Дети Галактики — страница 14 из 48

III

Бледно-жёлтый у горизонта, небосвод к зениту темнел, наливался мраком, на фоне которого высыпали крупные звёзды. В самом зените висела яркая точка Деймоса, и Серёжа знал, что если приглядеться, то можно даже невооружённым глазом увидеть, что точка эта двойная — это в нескольких километрах от планетоида плыл в пустоте бублик станции «Деймос-2».

Но сейчас разглядеть их не получится — через весь небесный свод тянулись белёсые облачные полосы с рваными, неопрятными краями. Но это, конечно, никакие не облака — с водяным паром, да ещё в таких объёмах, на Марсе дела обстоят неважно, его тут не более одной тысячной процента — украшение небосвода состоит из пыли. Это работа ураганов, которые забрасывают пылевые массы на высоту до пятидесяти километров. Бывают, впрочем, и другие облака — они состоят из мельчайших кристалликов водяного льда, которые приносят из приполярных областей мощнейшие, охватывающие гигантские области планеты, циклоны.



А ещё здесь встречаются пылевые смерчи, так называемые «пыльные дьяволы», Они возникают из-за суточных колебаний температуры у марсианской поверхности и из-за низкой плотности атмосферы достигают порой нескольких километров в высоту, разрастаясь до полукилометра в поперечнике. Скорость ветра в них достигает семидесяти метров в секунду, и будь это на Земле, судьба любого летательного аппарата, угодившего в такую воронку, была бы печальна — но здесь, на Марсе, крайне низкая плотность воздуха (в шестьдесят раз ниже, чем на Земле!) — превращала испытание в не слишком серьёзную неприятность. Серёже не раз случалось попадать в пылевые смерчи, и даже в глаз марсианского циклона — и всякий раз самой серьёзной опасностью становились марсианские скалы. Человеческий взгляд, как и лучи навигационных локаторов безнадёжно вязли в песчаной пелене, и приходилось забираться повыше, чтобы не расшибиться вдребезги о внезапно вынырнувшей из красно-бурой тучи каменной стены.

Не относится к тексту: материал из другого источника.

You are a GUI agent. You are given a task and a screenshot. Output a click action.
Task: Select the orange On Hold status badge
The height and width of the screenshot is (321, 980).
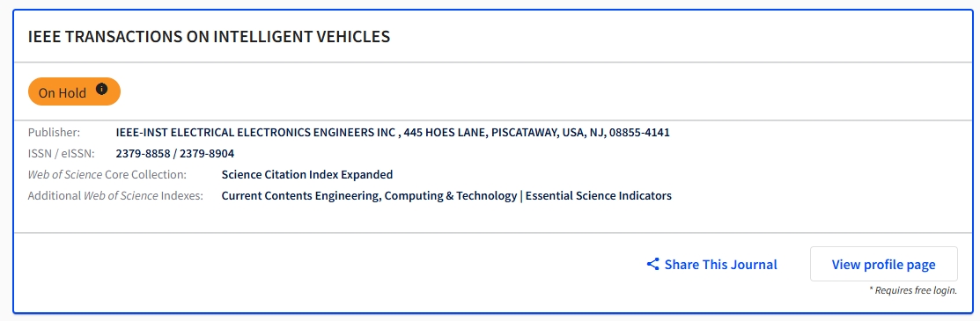(x=74, y=91)
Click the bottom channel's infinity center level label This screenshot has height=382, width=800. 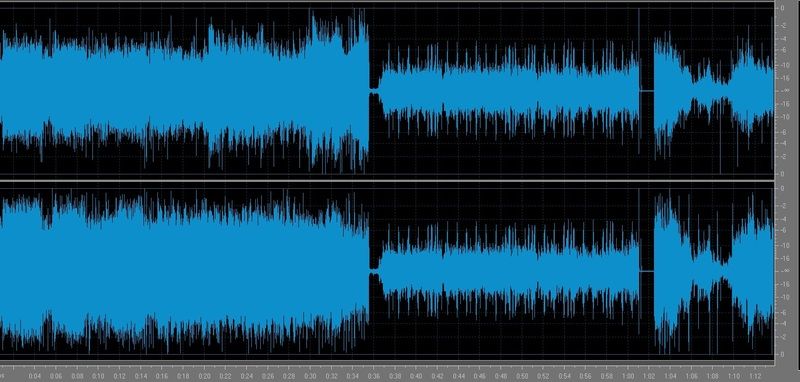pos(781,271)
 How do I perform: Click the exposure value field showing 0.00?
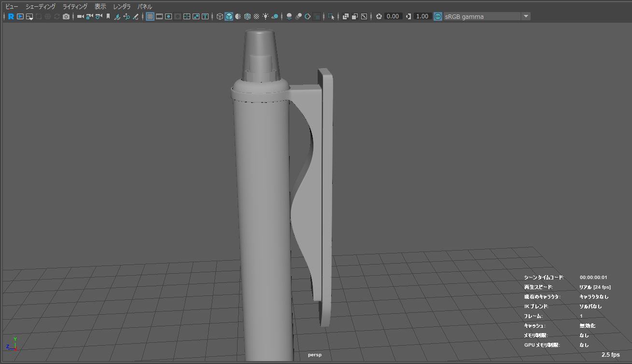393,16
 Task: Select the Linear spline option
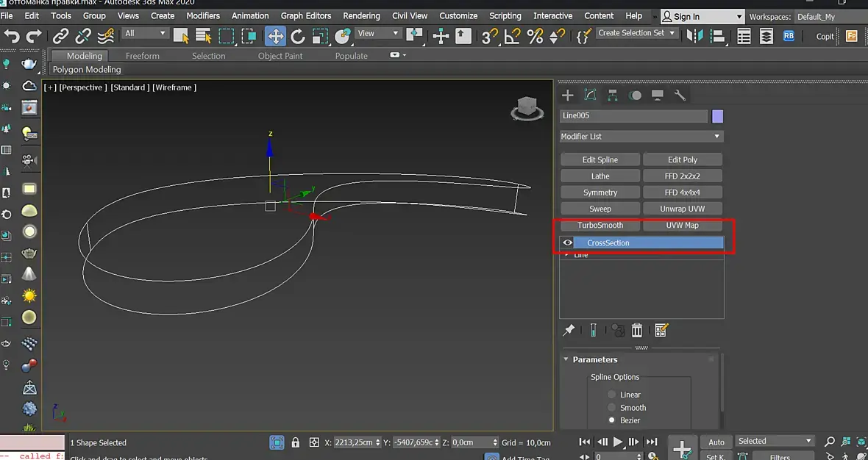pos(612,395)
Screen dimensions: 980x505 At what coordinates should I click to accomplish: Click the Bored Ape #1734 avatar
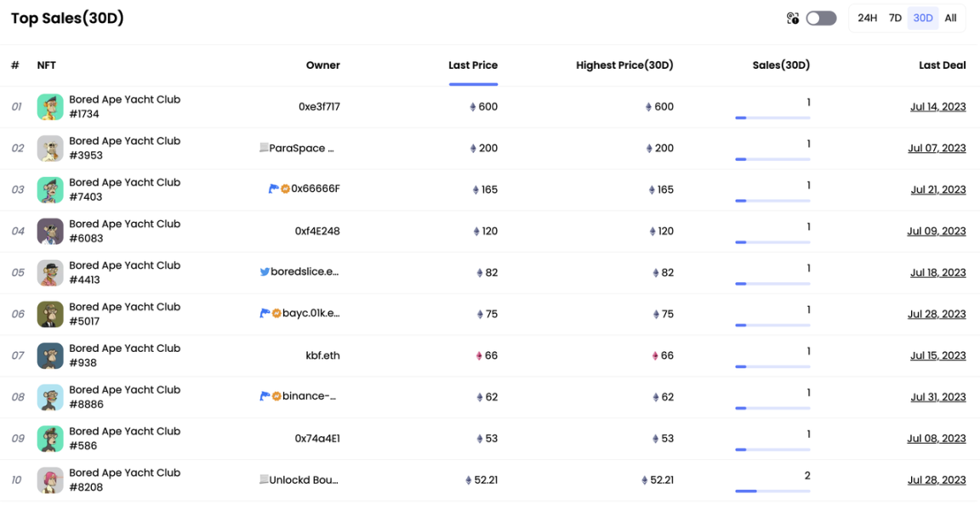click(50, 107)
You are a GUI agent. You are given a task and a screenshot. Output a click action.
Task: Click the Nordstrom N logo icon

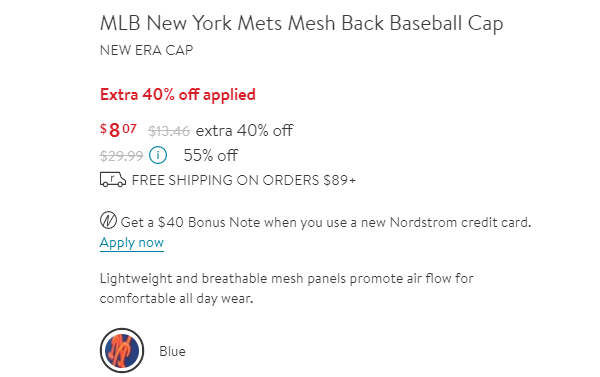(x=108, y=221)
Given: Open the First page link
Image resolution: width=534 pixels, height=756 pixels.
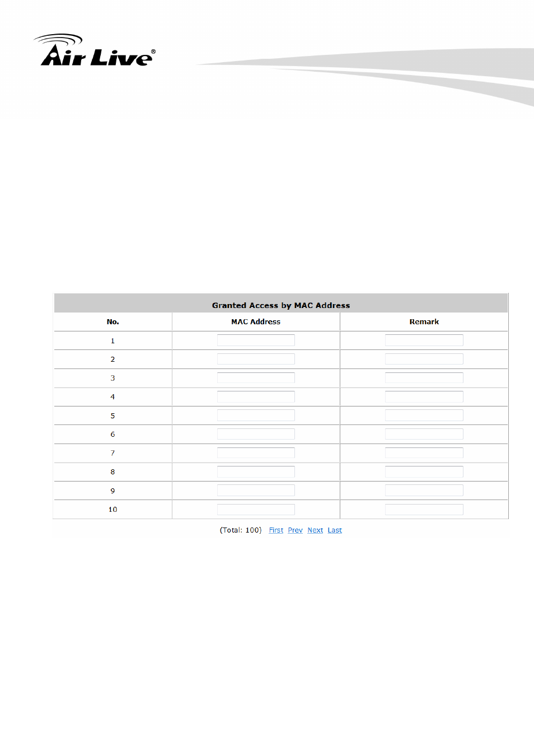Looking at the screenshot, I should [x=276, y=530].
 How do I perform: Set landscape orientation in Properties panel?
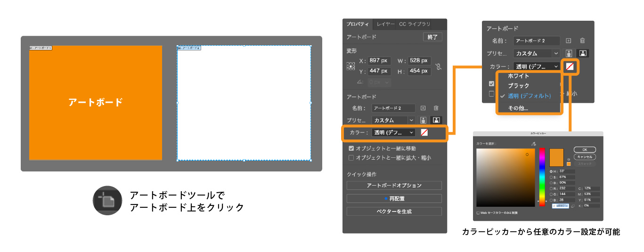click(x=436, y=121)
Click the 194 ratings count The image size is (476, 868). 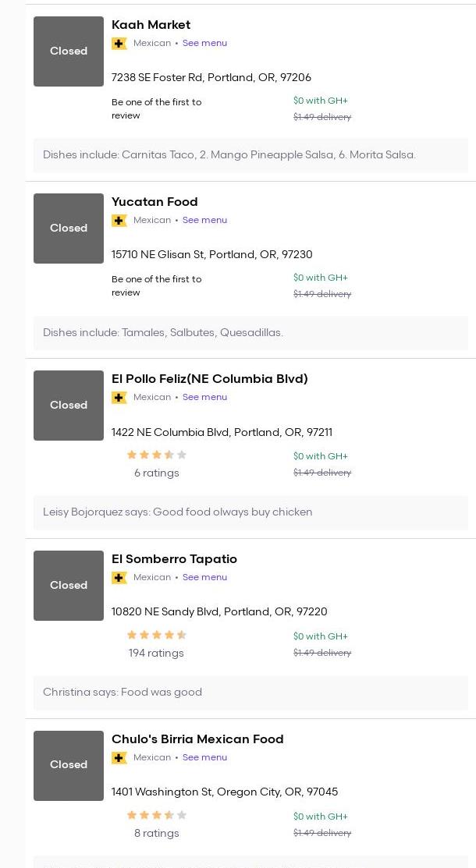(x=156, y=654)
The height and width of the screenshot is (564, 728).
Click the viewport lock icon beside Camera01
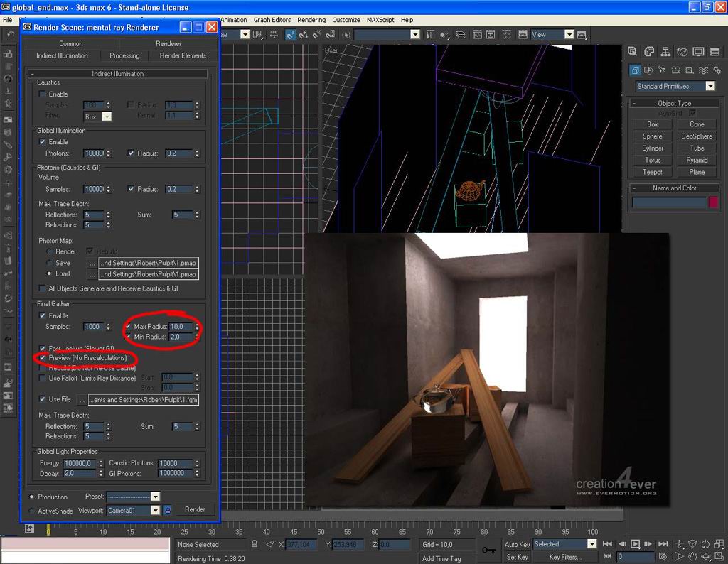pyautogui.click(x=168, y=510)
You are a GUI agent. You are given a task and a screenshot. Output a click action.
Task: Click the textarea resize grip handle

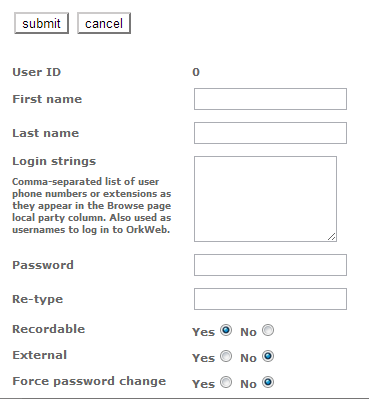pyautogui.click(x=332, y=237)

Но сегодня пыльными бурями, даже и незначительными, не пахло. Горизонт чист, мельчайшие детали пейзажа отлично различаются с высоты в триста метров — обычно именно её предпочитают пилоты марсианских летательных аппаратов, именуемых коптерами. Всего коптеров четыре типа — один пятиместный, другой, поменьше, с каплевидной стеклянной кабиной, рассчитанной на пилота и одного пассажира, применяющийся в-основном, для дальней воздушной разведки и изысканий. Третий и четвёртый — громоздкие, угловатые, имеют дистанционное управление и предназначаются для доставки грузов полевым партиям, действующим в отдалении от баз. Сейчас Серёжа управлял пассажирской машиной — необычного вида аппаратом с гладко зализанными обводами, просторной застеклённой кабиной в носовой части и мощным блоком топливных элементов в корме. Вырабатываемое ими электричество приводит в действие четыре маршевых ротора на выносных штангах; подъёмную же силу создавал расположенный сверху пятый, несущий пропеллер с очень длинными, широкими лопастями, которые только и могут эффективно действовать в разряжённой марсианской атмосфере. Привода от двигателя этот пропеллер не имеет, раскручиваясь набегающим воздушным потоком по принципу обыкновенного автожира. Топливом служит водород, получаемый путём электролиза из обыкновенной воды — под поверхностью плато Большой Сырт на небольшой глубине были в своё время обнаружены крупные запасы льда, что и предопределило выбор места для базы.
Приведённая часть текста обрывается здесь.